(RECORDS FOR THE TASK begins)

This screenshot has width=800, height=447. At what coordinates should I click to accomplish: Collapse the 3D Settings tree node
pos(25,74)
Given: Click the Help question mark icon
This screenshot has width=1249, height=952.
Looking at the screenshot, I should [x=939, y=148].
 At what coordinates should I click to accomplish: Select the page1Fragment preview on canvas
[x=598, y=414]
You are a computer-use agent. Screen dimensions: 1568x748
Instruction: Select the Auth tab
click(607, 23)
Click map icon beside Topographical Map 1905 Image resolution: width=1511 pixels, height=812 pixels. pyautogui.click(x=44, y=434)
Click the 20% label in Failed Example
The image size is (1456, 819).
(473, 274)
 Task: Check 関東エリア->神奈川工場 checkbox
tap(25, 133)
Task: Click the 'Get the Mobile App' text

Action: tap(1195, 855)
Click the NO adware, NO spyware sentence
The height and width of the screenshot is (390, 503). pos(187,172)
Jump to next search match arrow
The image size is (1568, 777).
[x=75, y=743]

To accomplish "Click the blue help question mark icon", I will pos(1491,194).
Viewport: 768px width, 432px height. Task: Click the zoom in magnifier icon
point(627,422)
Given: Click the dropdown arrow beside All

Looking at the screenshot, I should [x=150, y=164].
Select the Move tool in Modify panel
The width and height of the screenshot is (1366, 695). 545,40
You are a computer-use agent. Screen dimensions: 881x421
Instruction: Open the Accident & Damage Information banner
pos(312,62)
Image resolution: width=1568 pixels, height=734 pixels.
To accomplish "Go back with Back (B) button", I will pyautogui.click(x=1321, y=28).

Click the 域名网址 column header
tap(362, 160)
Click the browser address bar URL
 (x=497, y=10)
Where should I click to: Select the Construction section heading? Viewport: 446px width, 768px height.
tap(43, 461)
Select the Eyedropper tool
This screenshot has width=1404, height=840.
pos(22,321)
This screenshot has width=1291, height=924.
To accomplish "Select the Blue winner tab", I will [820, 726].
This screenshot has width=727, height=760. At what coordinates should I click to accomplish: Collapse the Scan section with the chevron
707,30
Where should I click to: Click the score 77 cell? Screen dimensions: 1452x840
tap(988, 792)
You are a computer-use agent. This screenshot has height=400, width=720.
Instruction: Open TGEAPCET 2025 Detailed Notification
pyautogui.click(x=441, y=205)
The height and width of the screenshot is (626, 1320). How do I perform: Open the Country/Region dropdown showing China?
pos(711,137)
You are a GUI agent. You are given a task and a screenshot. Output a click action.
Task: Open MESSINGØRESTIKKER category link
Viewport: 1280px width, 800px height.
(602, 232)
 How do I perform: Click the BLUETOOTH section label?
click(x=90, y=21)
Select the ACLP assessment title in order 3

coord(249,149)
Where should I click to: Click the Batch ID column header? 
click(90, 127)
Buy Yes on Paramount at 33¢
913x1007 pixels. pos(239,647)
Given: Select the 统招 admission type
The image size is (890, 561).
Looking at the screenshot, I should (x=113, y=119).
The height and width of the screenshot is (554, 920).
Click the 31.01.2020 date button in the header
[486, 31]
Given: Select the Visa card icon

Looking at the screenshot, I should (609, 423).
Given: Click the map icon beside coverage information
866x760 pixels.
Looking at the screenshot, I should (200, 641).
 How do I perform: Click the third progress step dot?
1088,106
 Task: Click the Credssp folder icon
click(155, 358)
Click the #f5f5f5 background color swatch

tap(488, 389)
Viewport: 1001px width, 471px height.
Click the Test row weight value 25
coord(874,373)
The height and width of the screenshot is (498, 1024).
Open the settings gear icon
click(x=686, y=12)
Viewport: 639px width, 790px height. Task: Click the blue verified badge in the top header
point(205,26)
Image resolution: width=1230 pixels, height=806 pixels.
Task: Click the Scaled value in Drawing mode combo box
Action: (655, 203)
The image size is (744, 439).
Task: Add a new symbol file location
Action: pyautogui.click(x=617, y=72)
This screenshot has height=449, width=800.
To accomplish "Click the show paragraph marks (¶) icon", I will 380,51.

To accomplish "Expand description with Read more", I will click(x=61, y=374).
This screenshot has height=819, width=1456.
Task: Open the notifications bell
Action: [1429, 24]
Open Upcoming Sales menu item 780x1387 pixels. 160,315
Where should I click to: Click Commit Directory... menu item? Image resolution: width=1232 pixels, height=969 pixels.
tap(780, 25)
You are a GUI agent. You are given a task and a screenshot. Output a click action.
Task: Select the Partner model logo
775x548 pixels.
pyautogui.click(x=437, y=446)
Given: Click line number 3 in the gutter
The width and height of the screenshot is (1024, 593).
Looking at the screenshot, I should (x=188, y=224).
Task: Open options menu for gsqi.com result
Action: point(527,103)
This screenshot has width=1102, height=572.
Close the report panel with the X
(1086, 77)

(RECORDS FOR THE TASK ends)

**THE PROBLEM:**
All the records above are to be reproduced exactly.

**ANSWER BELOW:**
This screenshot has width=800, height=447. At what coordinates should I click to accomplish: Collapse the 3D Settings tree node
pos(25,74)
Given: Click the Help question mark icon
This screenshot has width=1249, height=952.
Looking at the screenshot, I should [x=939, y=148].
 At what coordinates should I click to accomplish: Select the page1Fragment preview on canvas
[x=598, y=414]
You are a computer-use agent. Screen dimensions: 1568x748
Instruction: Select the Auth tab
click(607, 23)
Click map icon beside Topographical Map 1905 Image resolution: width=1511 pixels, height=812 pixels. pyautogui.click(x=44, y=434)
Click the 20% label in Failed Example
The image size is (1456, 819).
(473, 274)
 Task: Check 関東エリア->神奈川工場 checkbox
tap(25, 133)
Task: Click the 'Get the Mobile App' text

Action: tap(1195, 855)
Click the NO adware, NO spyware sentence
The height and width of the screenshot is (390, 503). pos(187,172)
Jump to next search match arrow
The image size is (1568, 777).
[x=75, y=743]

To accomplish "Click the blue help question mark icon", I will pos(1491,194).
Viewport: 768px width, 432px height. Task: Click the zoom in magnifier icon
point(627,422)
Given: Click the dropdown arrow beside All

Looking at the screenshot, I should [x=150, y=164].
Select the Move tool in Modify panel
The width and height of the screenshot is (1366, 695). 545,40
You are a computer-use agent. Screen dimensions: 881x421
Instruction: Open the Accident & Damage Information banner
pos(312,62)
Image resolution: width=1568 pixels, height=734 pixels.
To accomplish "Go back with Back (B) button", I will pyautogui.click(x=1321, y=28).

Click the 域名网址 column header
tap(362, 160)
Click the browser address bar URL
 (x=497, y=10)
Where should I click to: Select the Construction section heading? Viewport: 446px width, 768px height.
tap(43, 461)
Select the Eyedropper tool
This screenshot has width=1404, height=840.
pos(22,321)
This screenshot has width=1291, height=924.
To accomplish "Select the Blue winner tab", I will [820, 726].
This screenshot has width=727, height=760. At what coordinates should I click to accomplish: Collapse the Scan section with the chevron
707,30
Where should I click to: Click the score 77 cell? Screen dimensions: 1452x840
tap(988, 792)
You are a computer-use agent. This screenshot has height=400, width=720.
Instruction: Open TGEAPCET 2025 Detailed Notification
pyautogui.click(x=441, y=205)
The height and width of the screenshot is (626, 1320). How do I perform: Open the Country/Region dropdown showing China?
pos(711,137)
You are a GUI agent. You are given a task and a screenshot. Output a click action.
Task: Open MESSINGØRESTIKKER category link
Viewport: 1280px width, 800px height.
(602, 232)
 How do I perform: Click the BLUETOOTH section label?
click(x=90, y=21)
Select the ACLP assessment title in order 3

coord(249,149)
Where should I click to: Click the Batch ID column header? 
click(90, 127)
Buy Yes on Paramount at 33¢
913x1007 pixels. pos(239,647)
Given: Select the 统招 admission type
The image size is (890, 561).
Looking at the screenshot, I should (x=113, y=119).
The height and width of the screenshot is (554, 920).
Click the 31.01.2020 date button in the header
[486, 31]
Given: Select the Visa card icon

Looking at the screenshot, I should (609, 423).
Given: Click the map icon beside coverage information
866x760 pixels.
Looking at the screenshot, I should (200, 641).
 How do I perform: Click the third progress step dot?
1088,106
 Task: Click the Credssp folder icon
click(155, 358)
Click the #f5f5f5 background color swatch

tap(488, 389)
Viewport: 1001px width, 471px height.
Click the Test row weight value 25
coord(874,373)
The height and width of the screenshot is (498, 1024).
Open the settings gear icon
click(x=686, y=12)
Viewport: 639px width, 790px height. Task: Click the blue verified badge in the top header
point(205,26)
Image resolution: width=1230 pixels, height=806 pixels.
Task: Click the Scaled value in Drawing mode combo box
Action: (655, 203)
The image size is (744, 439).
Task: Add a new symbol file location
Action: pyautogui.click(x=617, y=72)
This screenshot has height=449, width=800.
To accomplish "Click the show paragraph marks (¶) icon", I will 380,51.

To accomplish "Expand description with Read more", I will click(x=61, y=374).
This screenshot has height=819, width=1456.
Task: Open the notifications bell
Action: [1429, 24]
Open Upcoming Sales menu item 780x1387 pixels. 160,315
Where should I click to: Click Commit Directory... menu item? Image resolution: width=1232 pixels, height=969 pixels.
tap(780, 25)
You are a GUI agent. You are given a task and a screenshot. Output a click action.
Task: Select the Partner model logo
775x548 pixels.
pyautogui.click(x=437, y=446)
Given: Click line number 3 in the gutter
The width and height of the screenshot is (1024, 593).
Looking at the screenshot, I should (x=188, y=224).
Task: Open options menu for gsqi.com result
Action: point(527,103)
This screenshot has width=1102, height=572.
Close the report panel with the X
(1086, 77)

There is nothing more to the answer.